About half of the water kiosks in this urban area used to be managed by community, religious or political party leaders. Gloria Matchowa is the water association’s administrator. She says that local leaders just pocketed the money residents paid for water. They rarely paid the bills owed to the Blantyre Water Board. This resulted in frequent disconnections, which sometimes lasted for years.
Ms. Matchowa explains that the water board constructed the kiosks because many people cannot afford personal taps. But, she says, “ … the kiosks were being too badly run to serve the intended purpose.”
In January 2009, the kiosks owed Blantyre Water Board 11,000 American dollars in unpaid bills. Over a third of the kiosks were in disrepair or had been disconnected. Many of the 90,000 local residents struggled to access clean water.
In February 2009, officials from the Blantyre Water Board, Blantyre City Council and township residents formed the Nkolokoti-Kachere Water Users Association.
The association is a formally-registered co-operative. Members of its board are elected from the community. They serve for two years. All the association members live in the community. Ms. Matchowa says this promotes a sense of ownership of the facilities.

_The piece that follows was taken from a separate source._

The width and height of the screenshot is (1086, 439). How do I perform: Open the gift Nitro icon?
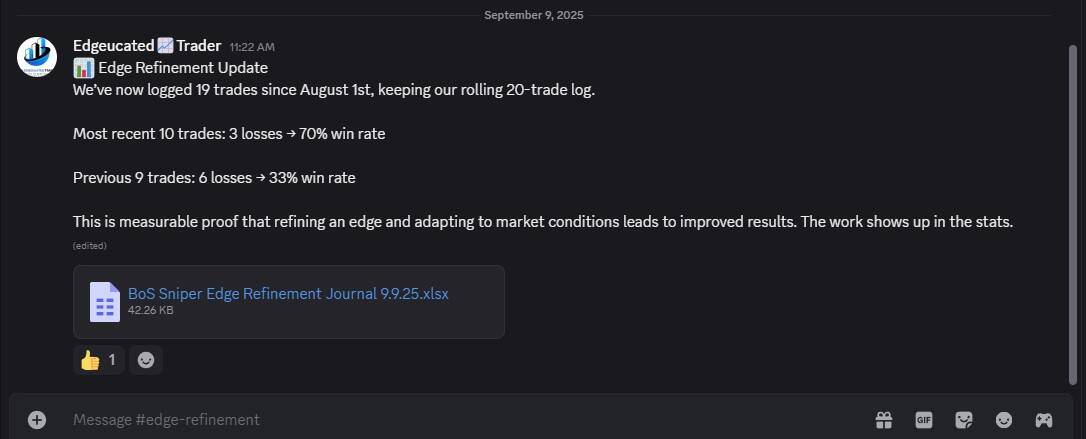tap(884, 420)
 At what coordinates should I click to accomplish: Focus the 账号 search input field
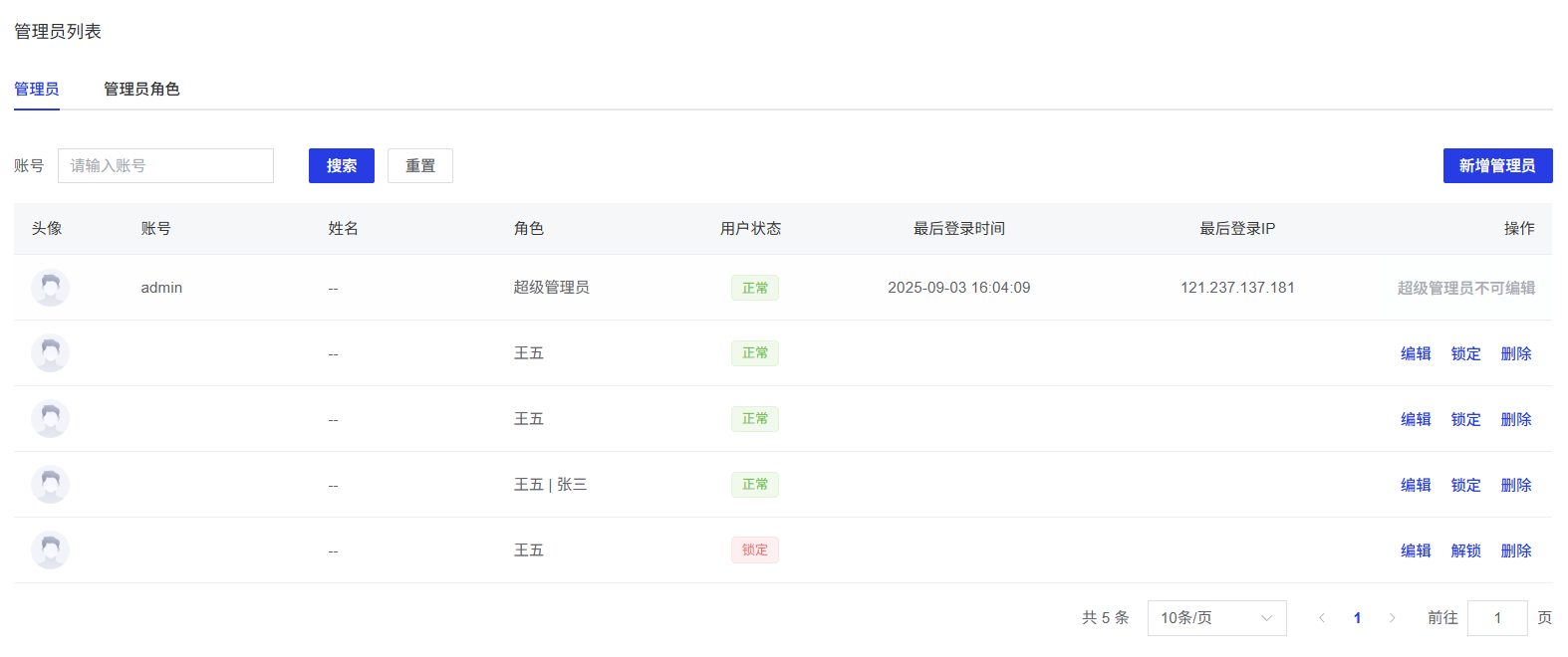[x=165, y=166]
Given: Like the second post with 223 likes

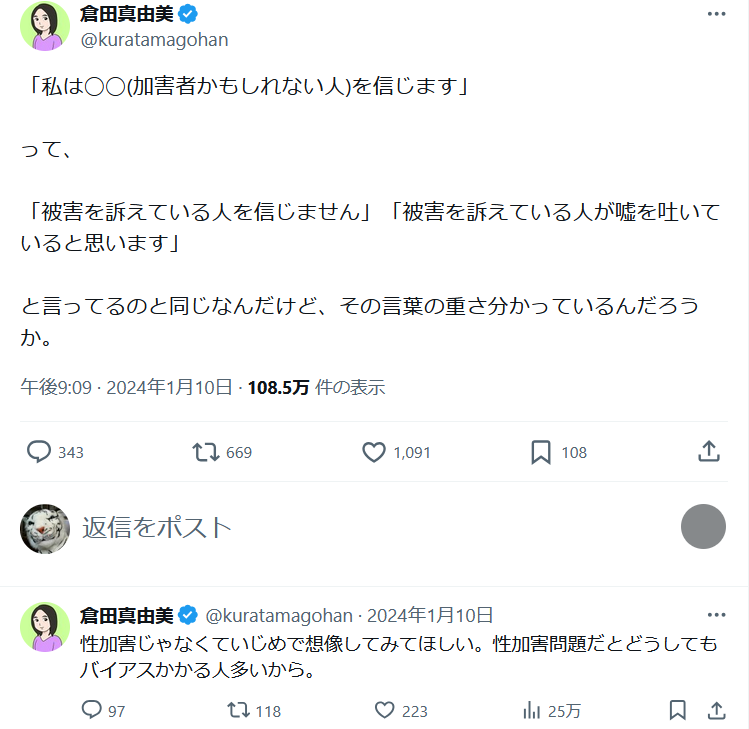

The association took over all aspects of managing the kiosks. Sydney Balakasi inspects 19 kiosks every morning. He collects money from the previous day’s sales, and checks the cash received against the amount of water sold. He notes any supply problems. The association’s water sellers live close to the water points. They keep watch over the kiosks to avoid vandalism.
In the past, the cost of water varied between four and six cents for 20 litres. The association now charges two cents per 20 litres. Even at this price, it took only three months for the association to clear their old debts and repair all the broken kiosks. Ms. Matchowa explains, “With good management, we don’t have to sell at high rates to make good returns.”
WaterAid Malawi introduced the concept of water users associations to Malawi. The co-operatives aim to recover costs and turn a profit while meeting the need for clean water.
Amos Chigwenembe is responsible for policy at WaterAid. He says kiosks may not be the ideal way to supply water. But, if managed efficiently, they are useful in unplanned settlements.
The association’s major difficulty is the unreliable water supply from the water board. The infrastructure is old and often breaks down. There have been no major investments for over 40 years. Catherine Chilemba represents the water board. She says, “The design capacity of our production system is far below today’s requirements.”
But the Nkolokoti-Kachere Water Users Association is full of hope. Gloria Matchowa believes that coming improvements at the water board will help their business grow. For now, she says, “We can help ease the poverty through giving potable water at [an] affordable price.”